Over the past 25 years, the GDP level has increased 8-fold. Active development has allowed the country to become the second-largest economy in the Arab region after Saudi Arabia. The GDP volume in 2021 amounted to 415 billion dollars, with an annual growth rate of 8.5%.

UAE Economic Growth Forecasts

According to the World Bank’s assessment, in the coming years, the UAE’s economy will grow due to the development of sectors not related to oil. Significant driving forces are expected to be high business activity and population growth with high purchasing power. Given the current geopolitical realities, increased business activity may become a feature of development for the entire Arab region.

In 2024, the UAE Central Bank predicts economic growth of 4.3% and a slowdown in inflation to 2.8%. Over the next 10 years (according to a new program developed in 2022), the government plans to double the GDP, increase non-oil exports by 800 billion dirhams, enter the top 10 countries in terms of scientific innovation and attracting foreign talent.

Exports and Imports

The UAE imports precious stones and metals, automobiles, and electronic equipment from abroad. The structure of imports by country is as follows:

  • China – 20.8%;
  • India – 12.1%;
  • USA – 8.1%;
  • Hong Kong – 4.7%;
  • Germany – 4%.

The main export items include oil, petroleum products, natural gas, plastics, aluminum, and iron products. The UAE exports goods to India (17.9%), China (11.9%), Japan (11.3%), Iran (6.9%), and Singapore (5.2%). An important feature of the UAE is that a significant portion of the trade consists of re-exports.

Inflation

The dirham exchange rate is firmly pegged to the dollar, allowing the UAE government to control inflation. Consumer prices remained virtually unchanged from 2017 to 2021. In 2022, inflationary pressure increased: prices rose by 3.7% year-on-year, but this is still 2.5 times lower than inflation in Europe.

Unemployment

The labor market in the UAE is quite stable. The unemployment rate reached its peak in 2021 (3.35%), exceeding the previous peak in 2005 by only 0.24 percentage points. UAE citizens accounted for in the unemployment statistics receive assistance.

Investments

A significant feature of the UAE’s economy is substantial foreign investment. The United Arab Emirates attracts the largest volume of foreign direct investment in the Arab world. Private investors can invest capital in various sectors of the UAE economy: agriculture, industry, tourism, and trade.

To enhance the attractiveness of the UAE to investors, the Dubai International Financial Center (DIFC) was established – the first free economic zone (FEZ).
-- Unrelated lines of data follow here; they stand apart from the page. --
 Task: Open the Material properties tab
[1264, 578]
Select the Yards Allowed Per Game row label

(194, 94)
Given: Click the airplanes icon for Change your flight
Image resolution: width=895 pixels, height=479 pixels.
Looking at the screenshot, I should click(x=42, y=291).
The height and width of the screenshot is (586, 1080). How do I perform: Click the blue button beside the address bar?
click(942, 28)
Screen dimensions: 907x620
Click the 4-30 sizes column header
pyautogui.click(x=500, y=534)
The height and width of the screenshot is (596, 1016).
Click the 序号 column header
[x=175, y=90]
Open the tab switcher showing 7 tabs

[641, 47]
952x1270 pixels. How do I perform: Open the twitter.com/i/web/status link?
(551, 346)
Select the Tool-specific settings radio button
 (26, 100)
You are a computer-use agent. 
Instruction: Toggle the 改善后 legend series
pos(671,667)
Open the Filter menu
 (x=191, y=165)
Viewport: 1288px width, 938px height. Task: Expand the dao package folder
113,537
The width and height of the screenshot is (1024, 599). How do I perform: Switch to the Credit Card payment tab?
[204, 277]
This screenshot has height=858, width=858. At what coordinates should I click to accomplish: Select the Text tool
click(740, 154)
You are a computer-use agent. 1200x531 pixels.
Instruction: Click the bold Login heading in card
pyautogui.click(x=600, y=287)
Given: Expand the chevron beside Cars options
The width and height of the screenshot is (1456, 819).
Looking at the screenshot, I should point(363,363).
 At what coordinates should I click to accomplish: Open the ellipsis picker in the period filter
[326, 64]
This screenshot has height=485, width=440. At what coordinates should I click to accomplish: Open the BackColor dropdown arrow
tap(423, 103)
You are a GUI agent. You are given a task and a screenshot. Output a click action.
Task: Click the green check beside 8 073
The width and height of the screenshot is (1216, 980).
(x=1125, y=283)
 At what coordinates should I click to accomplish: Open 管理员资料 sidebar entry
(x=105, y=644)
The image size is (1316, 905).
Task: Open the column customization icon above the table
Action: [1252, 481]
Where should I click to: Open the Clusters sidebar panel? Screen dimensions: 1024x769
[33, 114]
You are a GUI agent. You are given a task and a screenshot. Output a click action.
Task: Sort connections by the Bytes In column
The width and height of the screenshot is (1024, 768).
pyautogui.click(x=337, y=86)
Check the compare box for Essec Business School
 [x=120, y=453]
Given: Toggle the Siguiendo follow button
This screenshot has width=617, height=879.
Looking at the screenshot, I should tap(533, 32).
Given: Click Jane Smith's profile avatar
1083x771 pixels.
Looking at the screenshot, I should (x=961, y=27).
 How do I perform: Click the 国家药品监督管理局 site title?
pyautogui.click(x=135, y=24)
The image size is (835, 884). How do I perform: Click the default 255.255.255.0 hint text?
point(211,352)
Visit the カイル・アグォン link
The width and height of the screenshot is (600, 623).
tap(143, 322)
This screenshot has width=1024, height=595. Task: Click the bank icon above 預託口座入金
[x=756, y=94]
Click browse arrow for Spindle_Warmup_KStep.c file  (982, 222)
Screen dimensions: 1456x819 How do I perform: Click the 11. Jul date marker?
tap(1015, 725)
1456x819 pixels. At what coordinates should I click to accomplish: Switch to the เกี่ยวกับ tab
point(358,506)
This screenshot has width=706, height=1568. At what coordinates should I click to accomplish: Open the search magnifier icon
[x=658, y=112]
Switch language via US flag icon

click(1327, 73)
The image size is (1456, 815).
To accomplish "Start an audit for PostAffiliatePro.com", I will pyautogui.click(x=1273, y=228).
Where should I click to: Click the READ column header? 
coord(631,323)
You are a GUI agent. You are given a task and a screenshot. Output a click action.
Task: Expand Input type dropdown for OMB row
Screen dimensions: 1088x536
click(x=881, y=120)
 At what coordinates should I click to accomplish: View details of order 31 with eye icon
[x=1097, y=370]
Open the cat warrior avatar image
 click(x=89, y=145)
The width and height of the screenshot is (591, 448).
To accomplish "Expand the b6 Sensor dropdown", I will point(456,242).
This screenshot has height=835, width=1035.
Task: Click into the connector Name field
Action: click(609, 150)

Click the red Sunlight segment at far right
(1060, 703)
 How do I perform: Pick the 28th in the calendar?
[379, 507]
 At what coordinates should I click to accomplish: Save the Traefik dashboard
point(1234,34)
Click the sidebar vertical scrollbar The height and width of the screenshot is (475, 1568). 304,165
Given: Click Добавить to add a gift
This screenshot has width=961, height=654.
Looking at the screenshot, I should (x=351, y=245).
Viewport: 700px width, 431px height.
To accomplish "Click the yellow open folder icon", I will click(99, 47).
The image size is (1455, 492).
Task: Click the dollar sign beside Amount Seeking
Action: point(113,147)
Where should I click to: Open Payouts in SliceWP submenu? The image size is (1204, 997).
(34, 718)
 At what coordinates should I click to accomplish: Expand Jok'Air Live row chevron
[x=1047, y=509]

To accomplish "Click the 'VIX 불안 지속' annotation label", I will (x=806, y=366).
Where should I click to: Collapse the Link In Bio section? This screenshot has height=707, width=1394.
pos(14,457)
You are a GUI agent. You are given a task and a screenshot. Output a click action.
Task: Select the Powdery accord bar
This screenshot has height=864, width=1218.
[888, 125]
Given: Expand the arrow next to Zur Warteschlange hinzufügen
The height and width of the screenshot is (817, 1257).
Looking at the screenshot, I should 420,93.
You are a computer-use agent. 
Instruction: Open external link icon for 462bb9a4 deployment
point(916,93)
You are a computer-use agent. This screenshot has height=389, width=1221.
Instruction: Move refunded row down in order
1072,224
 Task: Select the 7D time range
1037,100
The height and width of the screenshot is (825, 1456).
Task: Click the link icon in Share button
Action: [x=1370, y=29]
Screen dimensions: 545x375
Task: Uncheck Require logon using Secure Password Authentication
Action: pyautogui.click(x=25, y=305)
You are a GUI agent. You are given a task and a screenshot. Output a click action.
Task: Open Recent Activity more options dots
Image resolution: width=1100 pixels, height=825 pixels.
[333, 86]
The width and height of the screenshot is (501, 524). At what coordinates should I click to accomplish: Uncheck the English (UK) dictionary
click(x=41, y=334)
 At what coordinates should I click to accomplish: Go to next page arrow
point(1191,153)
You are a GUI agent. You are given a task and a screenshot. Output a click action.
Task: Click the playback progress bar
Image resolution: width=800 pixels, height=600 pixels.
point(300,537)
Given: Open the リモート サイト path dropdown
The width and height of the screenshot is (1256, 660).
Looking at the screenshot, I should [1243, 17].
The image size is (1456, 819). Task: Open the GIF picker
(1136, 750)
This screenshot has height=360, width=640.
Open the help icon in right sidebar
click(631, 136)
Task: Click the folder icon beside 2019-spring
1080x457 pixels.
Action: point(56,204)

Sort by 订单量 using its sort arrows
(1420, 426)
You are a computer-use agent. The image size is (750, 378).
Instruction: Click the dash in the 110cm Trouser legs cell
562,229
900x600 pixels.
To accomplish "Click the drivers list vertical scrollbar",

This contributed to the Middle East, particularly the United Arab Emirates, becoming a region where the startup ecosystem is actively developing, high technologies are growing, and venture capital is increasing.

The UAE’s economic model, including the creation of free economic zones, has attracted more foreign investment and trade activity than any similar program in the world. In the free economic zones, foreign businesses are offered favorable conditions for conducting business, tax exemptions, and other support measures. This characteristic of the UAE’s free economic zones has defined the influx of foreign capital.

If you want to take advantage of the benefits offered to foreign companies and investors in the UAE, contact the specialists of GenZone. We provide consultations and support for relocation and business opening in the UAE.

The economy of the United Arab Emirates is becoming increasingly diversified: in addition to the extraction and processing of oil products, tourism and direct investments make up a significant share of the GDP. Industries such as manufacturing, construction, and agriculture are developing. Success is largely determined by well-thought-out strategic planning, a successful socio-economic development system, and national priorities, where the main goal is to ensure the highest living standards for citizens.